__Directions__. Copy every line of the entries below word for word, leaving out the pictures.
+++ Source material +++
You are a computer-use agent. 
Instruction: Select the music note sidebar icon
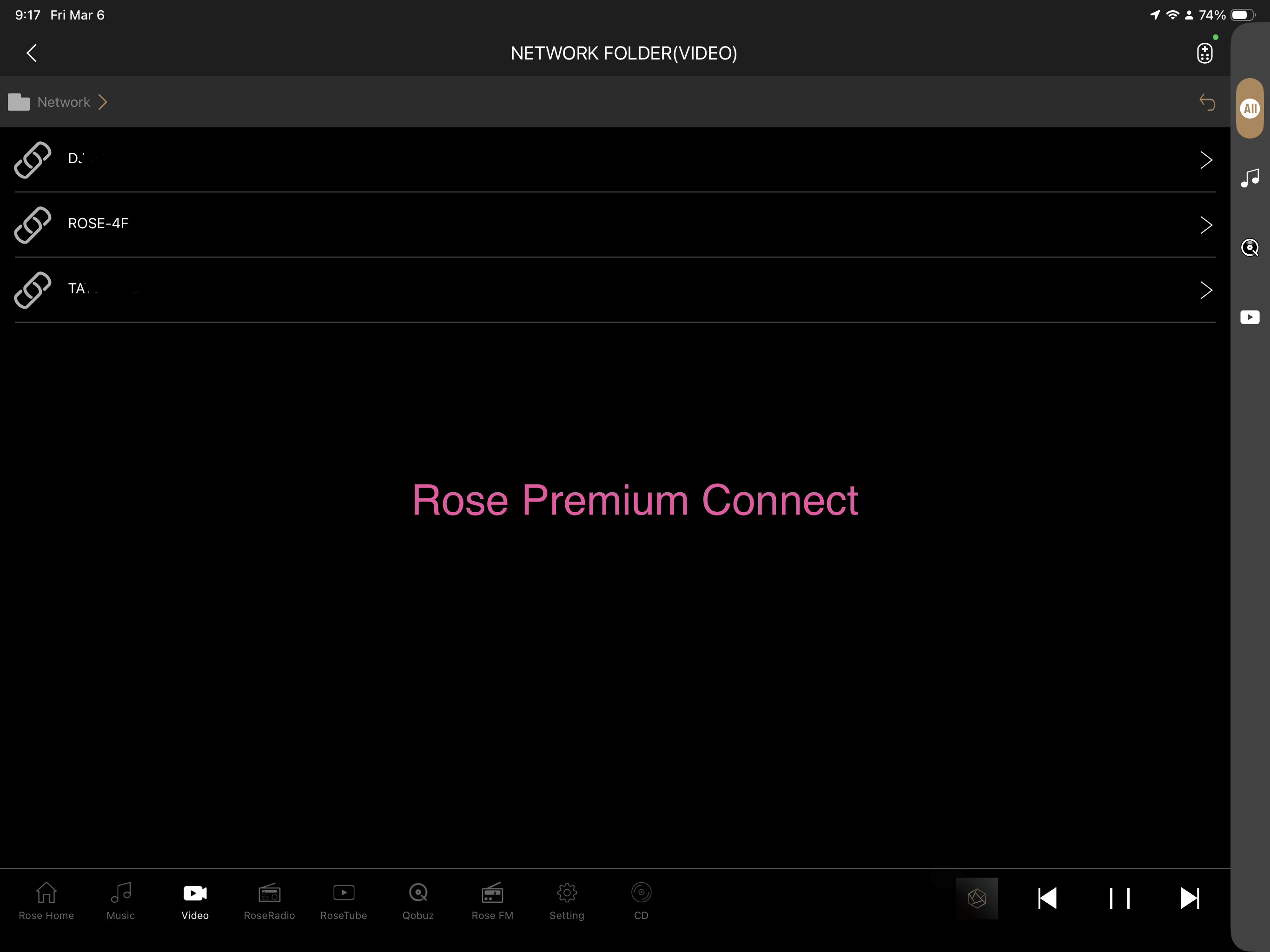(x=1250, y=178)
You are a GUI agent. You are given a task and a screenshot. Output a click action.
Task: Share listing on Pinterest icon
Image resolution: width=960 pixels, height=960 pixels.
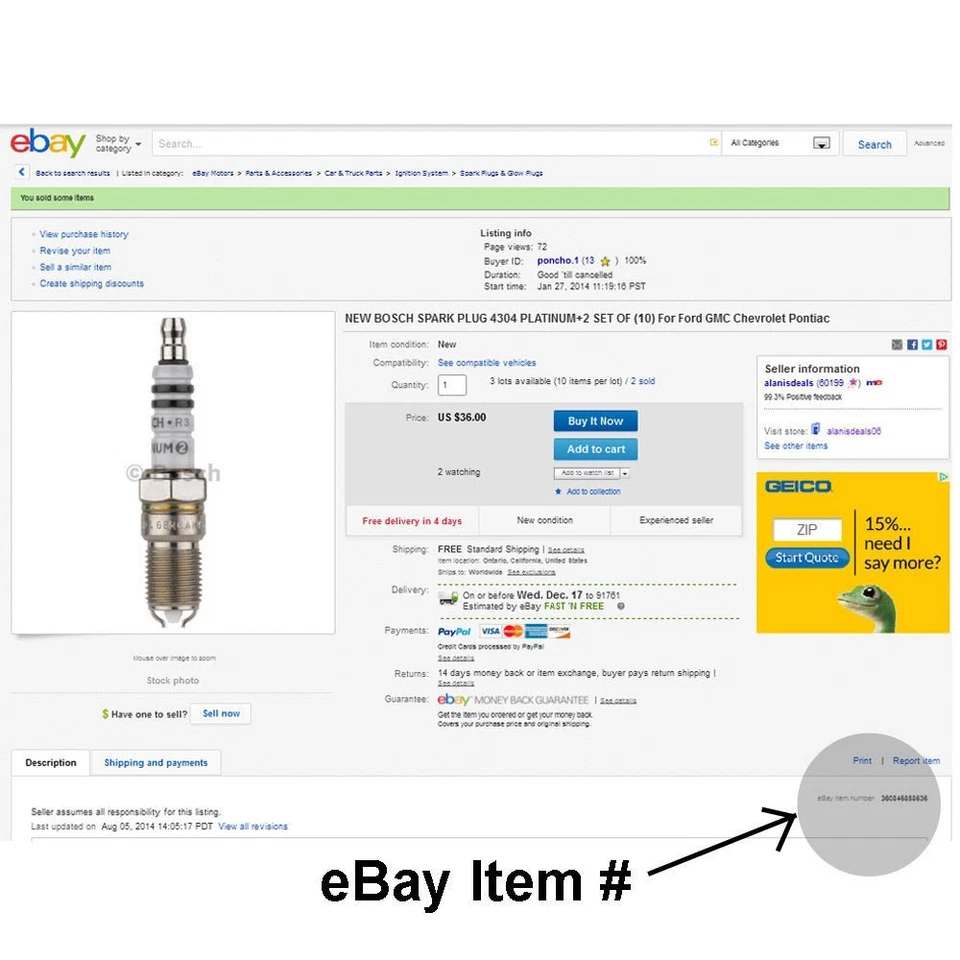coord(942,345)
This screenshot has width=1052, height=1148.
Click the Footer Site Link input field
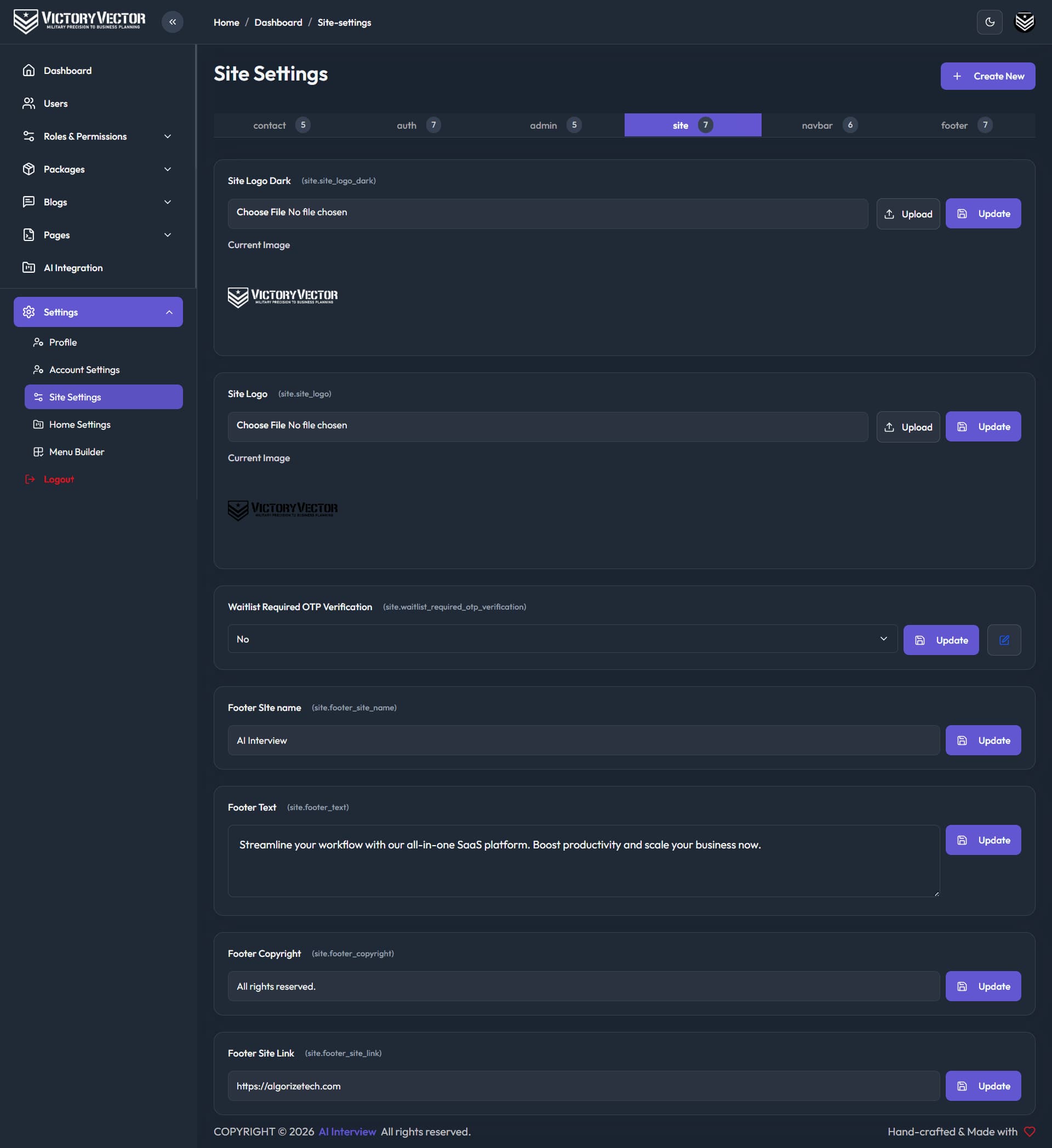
+++
__Answer for the task__.
You are a computer-use agent. 
Instruction: Select the music note sidebar icon
(x=1250, y=178)
You are a GUI agent. You are given a task and a screenshot. Output a click action.
Task: Share listing on Pinterest icon
Image resolution: width=960 pixels, height=960 pixels.
coord(942,345)
This screenshot has width=1052, height=1148.
Click the Footer Site Link input field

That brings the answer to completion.